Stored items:
+ + + + + + +
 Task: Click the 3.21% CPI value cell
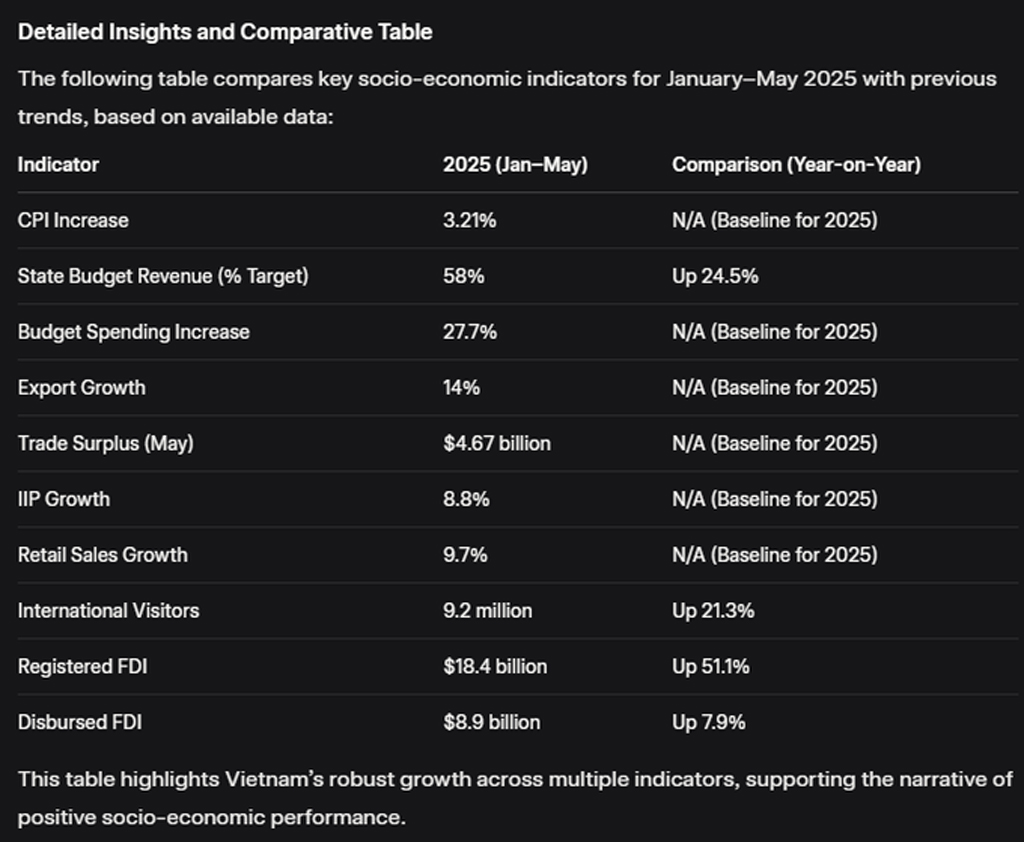[x=469, y=220]
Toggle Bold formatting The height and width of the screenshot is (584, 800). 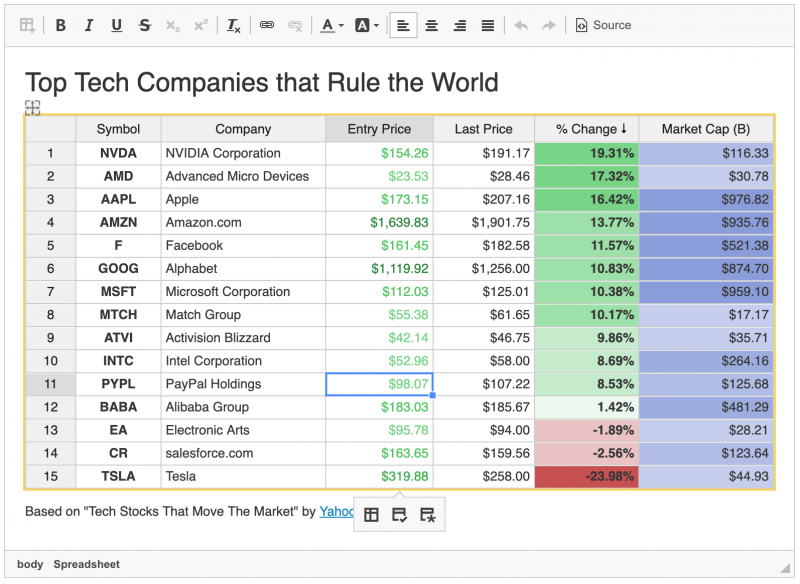61,25
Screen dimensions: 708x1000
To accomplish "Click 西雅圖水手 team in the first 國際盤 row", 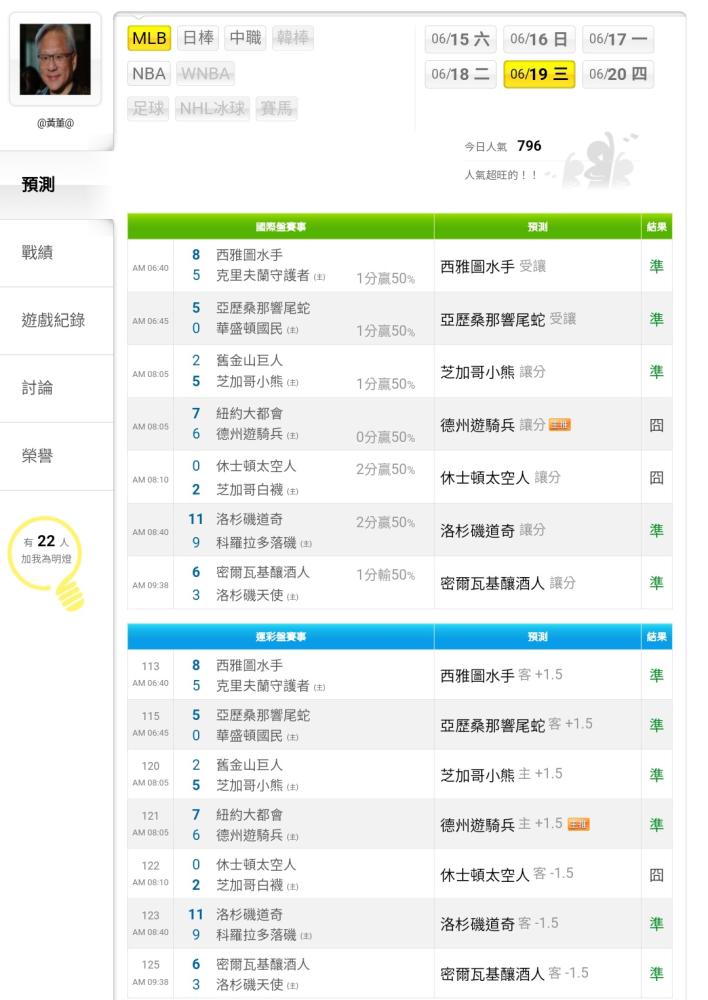I will (x=250, y=254).
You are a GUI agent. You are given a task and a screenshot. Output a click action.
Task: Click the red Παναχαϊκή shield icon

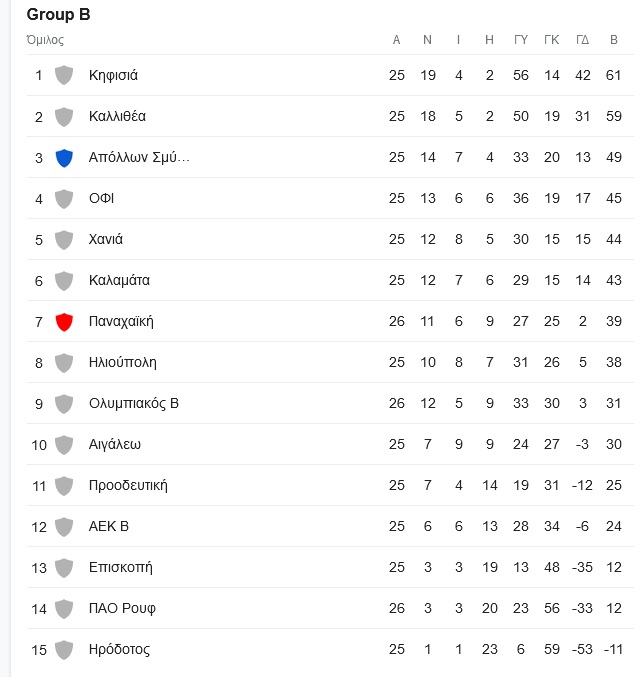(x=64, y=322)
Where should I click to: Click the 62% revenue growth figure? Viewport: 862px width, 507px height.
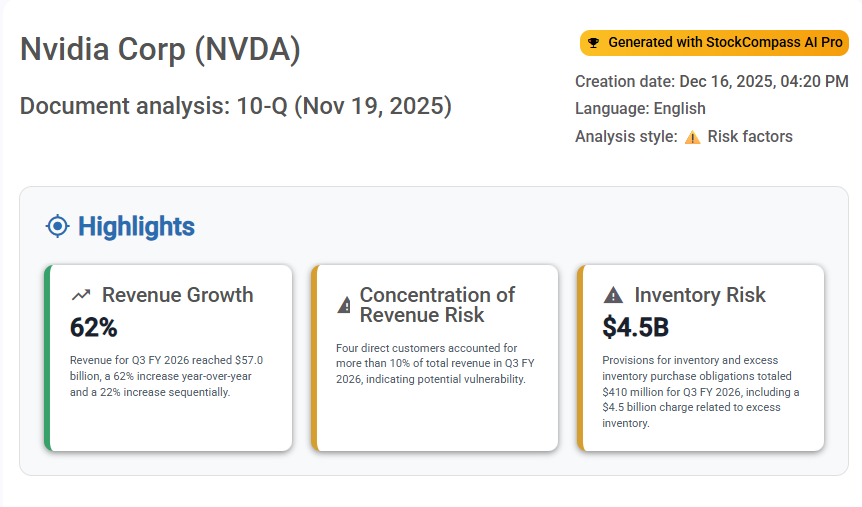(94, 327)
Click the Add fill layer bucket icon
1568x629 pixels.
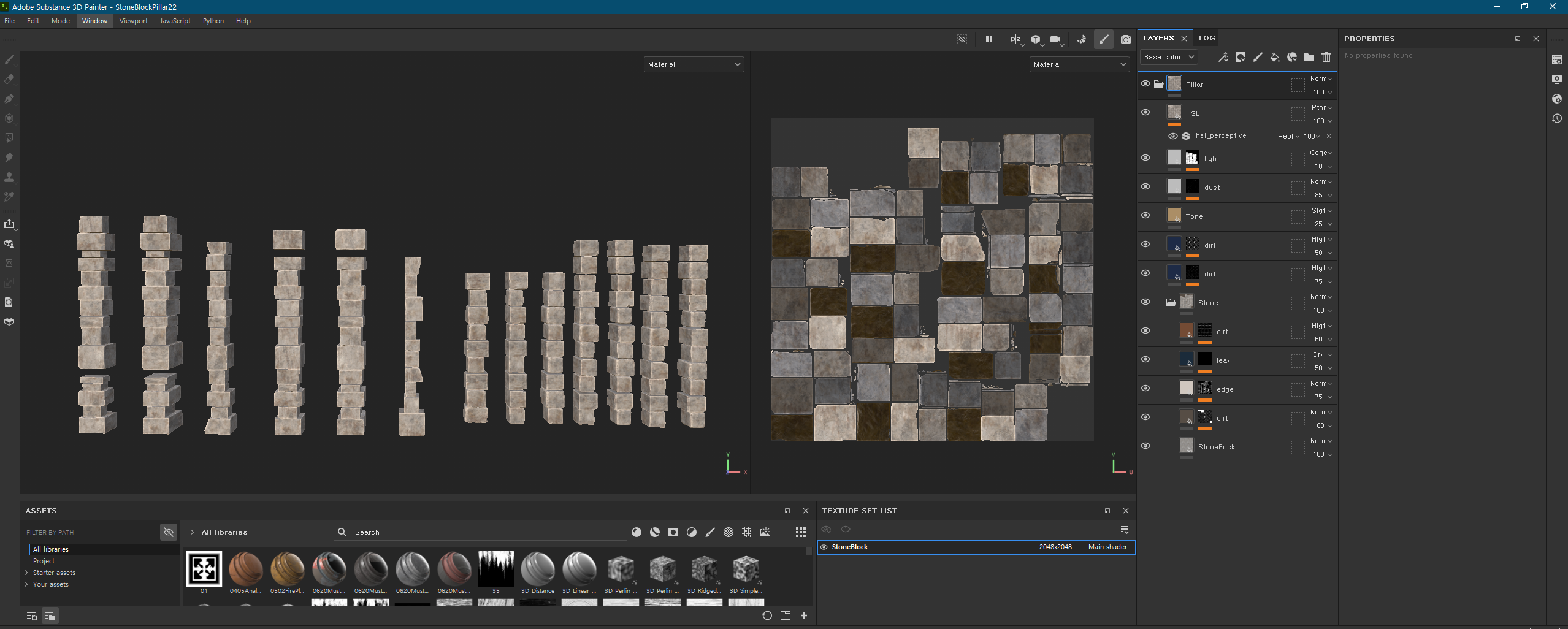point(1274,57)
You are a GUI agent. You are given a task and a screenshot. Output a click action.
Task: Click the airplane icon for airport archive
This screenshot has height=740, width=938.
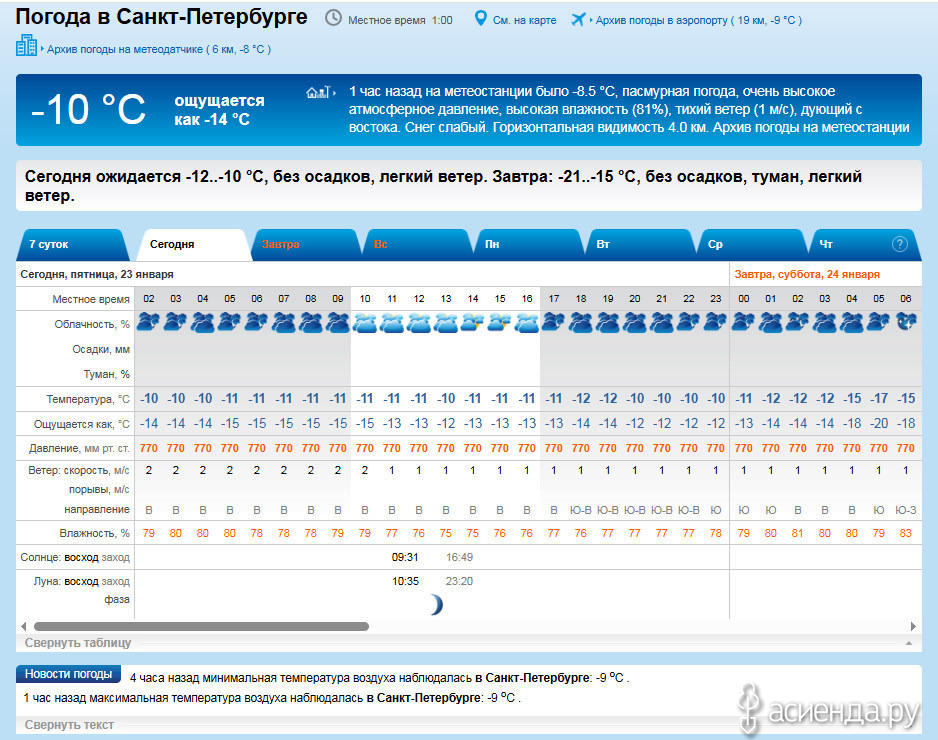click(x=578, y=19)
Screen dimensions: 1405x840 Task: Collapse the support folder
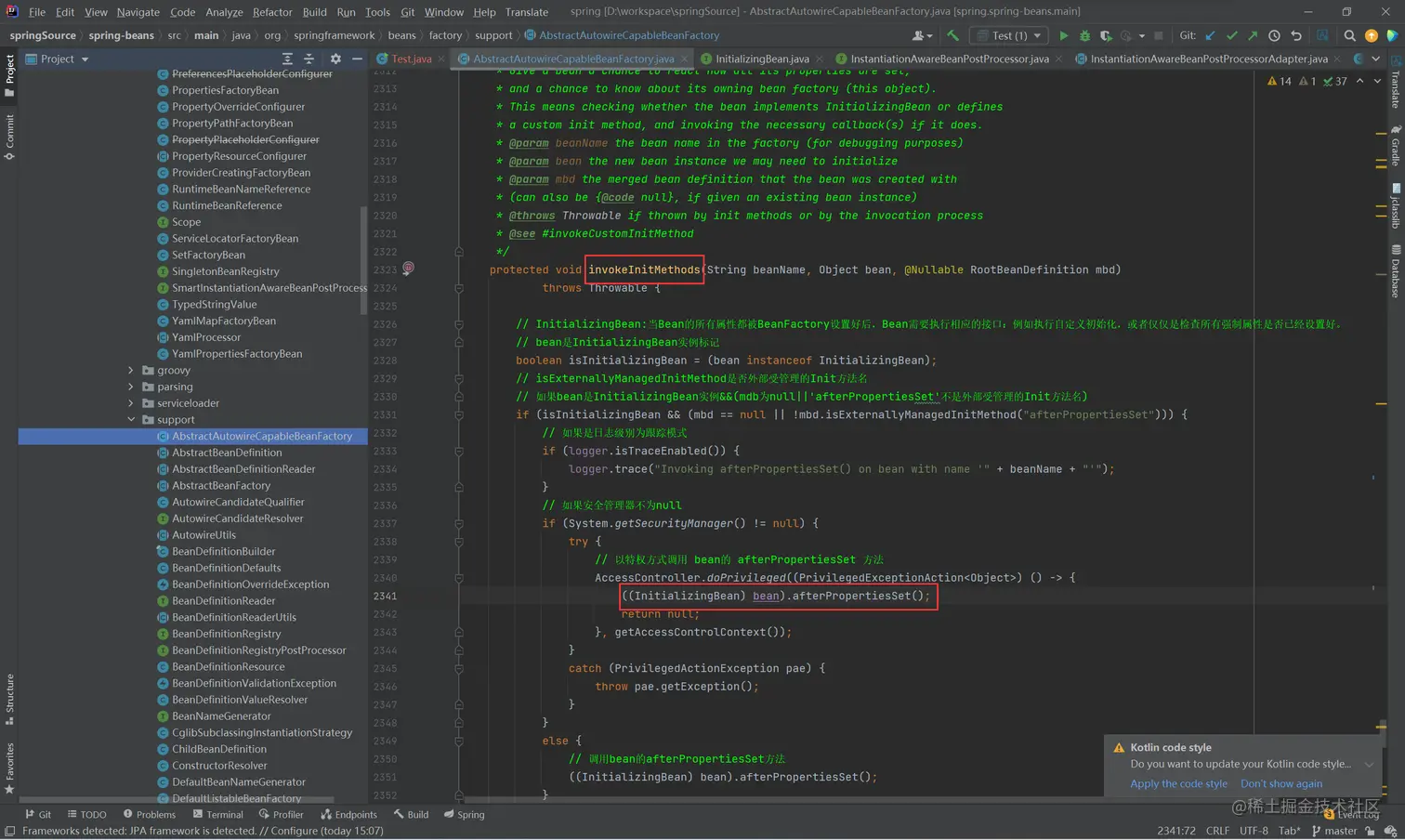coord(131,420)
+ + + + + + +
> _Task item_
Once the line holding "This screenshot has height=740, width=938." is found, set down that line and every line after it, exactly, through the last line of the records above, omitting pictures.

> _Exercise result_
This screenshot has height=740, width=938.
click(x=578, y=19)
Screen dimensions: 1405x840 Task: Collapse the support folder
coord(131,420)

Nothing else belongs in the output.